Según la información proporcionada por el Ministerio de Salud, lo que se busca con la medida es que cada Dirección Provincial analice la distribución de su talento humano, con el objetivo de optimizar la eficiencia administrativa y fortalecer la atención a la ciudadanía.
El Ministerio aclaró que los despidos del personal de la salud se enfocarán solo en funcionarios bajo nombramiento provisional y contrato ocasional, no serán desvinculados los médicos y servidores con nombramiento permanente, sujeto al Código de Trabajo, así como de los grupos de atención prioritaria.
Personal innecesario
Según el Ministerio de Salud, los 1.300 trabajadores de los hospitales que serán despedidos son innecesarios, pues son personal excedente, cuyas funciones están duplicadas o que tienen baja carga de atención.

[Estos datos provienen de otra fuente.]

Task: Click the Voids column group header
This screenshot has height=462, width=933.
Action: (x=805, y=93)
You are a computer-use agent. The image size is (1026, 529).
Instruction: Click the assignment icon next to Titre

“Tras un análisis integral de la distribución del talento humano se decidió optimizar recursos luego de identificar duplicidad de funciones y otras situaciones que no contribuyen de manera efectiva al cumplimiento de los objetivos institucionales”, señaló la cartera de Estado.

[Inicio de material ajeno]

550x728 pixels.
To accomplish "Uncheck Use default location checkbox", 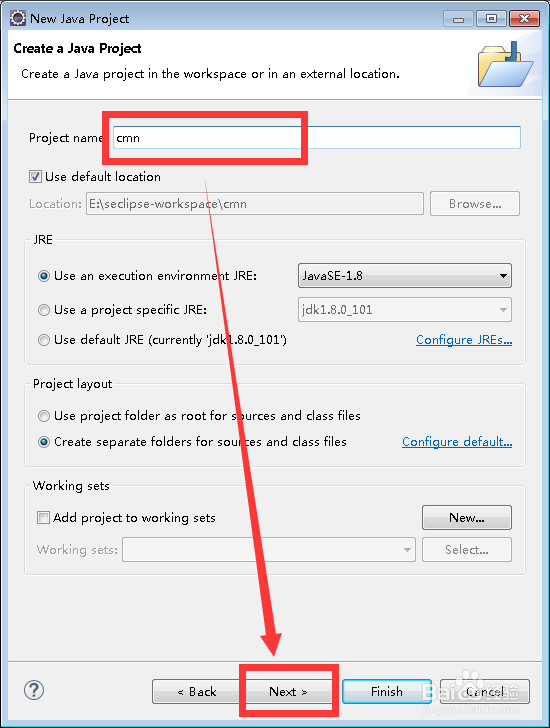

El objetivo, según el Ministerio de Salud, es asegurar que los recursos públicos se destinen de manera eficiente y prioritaria a donde más se necesitan, fortaleciendo la prestación de servicios de salud, ampliando la cobertura y mejorando la calidad de atención para la ciudadanía.
Rechazo a la medida
Anticipándose al rechazo que la medida traería, el Ministerio de Salud aceptó que el proceso puede generar “inquietud”, por lo que recalcó “no se trata de recortes indiscriminados”, sino de decisiones técnicas orientadas a fortalecer el sistema de salud y garantizar una mejor atención para los ecuatorianos.

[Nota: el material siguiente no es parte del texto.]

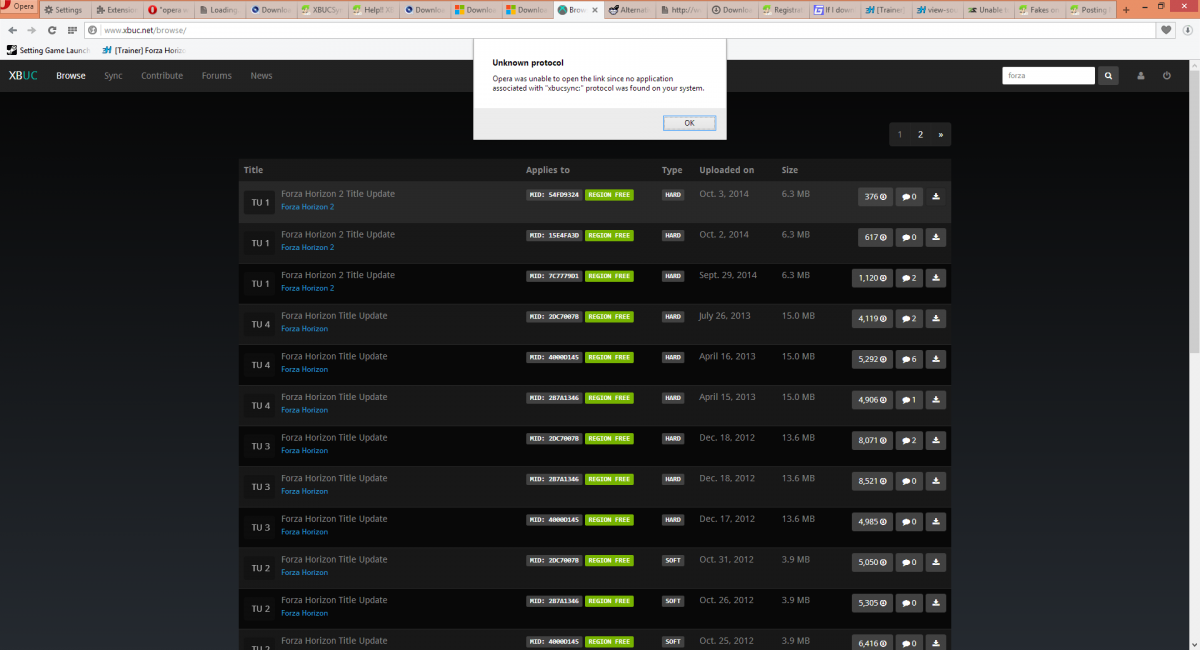The image size is (1200, 650).
Task: Click the search field containing forza
Action: point(1047,76)

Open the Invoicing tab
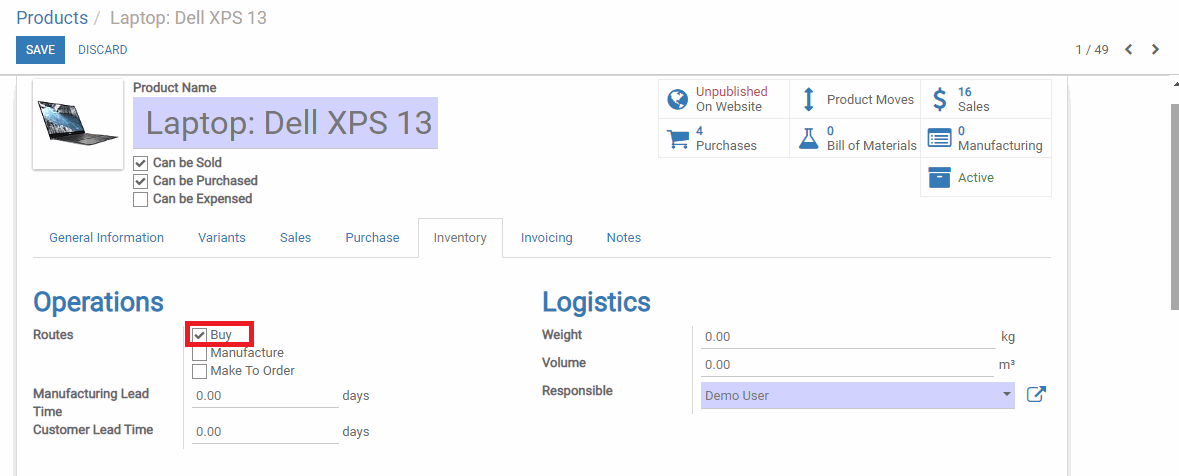547,238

“Estas acciones se enmarcan en los principios de eficiencia, eficacia y calidad de la administración pública establecidos en la normativa ecuatoriana, y forman parte de un esfuerzo responsable por consolidar un sistema de salud más sostenible, oportuno y con mayor capacidad de respuesta”, señaló el Ministerio.
Como lo previó el Gobierno, el rechazo de los gremios de trabajadores de la salud a los despidos no se hizo esperar, desde la Federación Médica Ecuatoriana, su presidente, Santiago Carrasco, advirtió cómo la medida afectará a la atención de las personas de menores recursos y rechazó que se trate de una decisión técnica.
“Tenemos que rechazar profundamente la desvinculación del personal de salud de los diferentes centros médicos a nivel nacional, es un tema absolutamente fuera del contexto técnico; con esta desvinculación de médicos, enfermeras y odontólogos, que son indispensables para dar una atención de calidad», afirmó Carrasco.
Existe déficit de personal de salud
Mientras el Gobierno asegura que existen médicos y personal que están duplicando funciones o que tienen una baja carga de atención, desde el Consejo de Salud del Ecuador afirman que existe un déficit de 7 mil médicos y de 13 mil enfermeras, brecha que se agrandará con los nuevos despidos.
Las nuevas desvinculaciones, según señaló el Colegio de Médicos del Guayas, agravan aún más la escasez de personal capacitado, a lo cual se suma la falta de medicamentos e infraestructura en los hospitales públicos.
De parte de la Federación Médica Ecuatoriana se recalcó que la disminución de trabajadores de la salud incrementa el riesgo de mortalidad evitable, retrasos diagnósticos y terapéuticos, saturación de los servicios de emergencia, disminución de la calidad de atención, mayor incidencia de errores médicos asociados a sobrecarga laboral y profundización de inequidades sanitarias.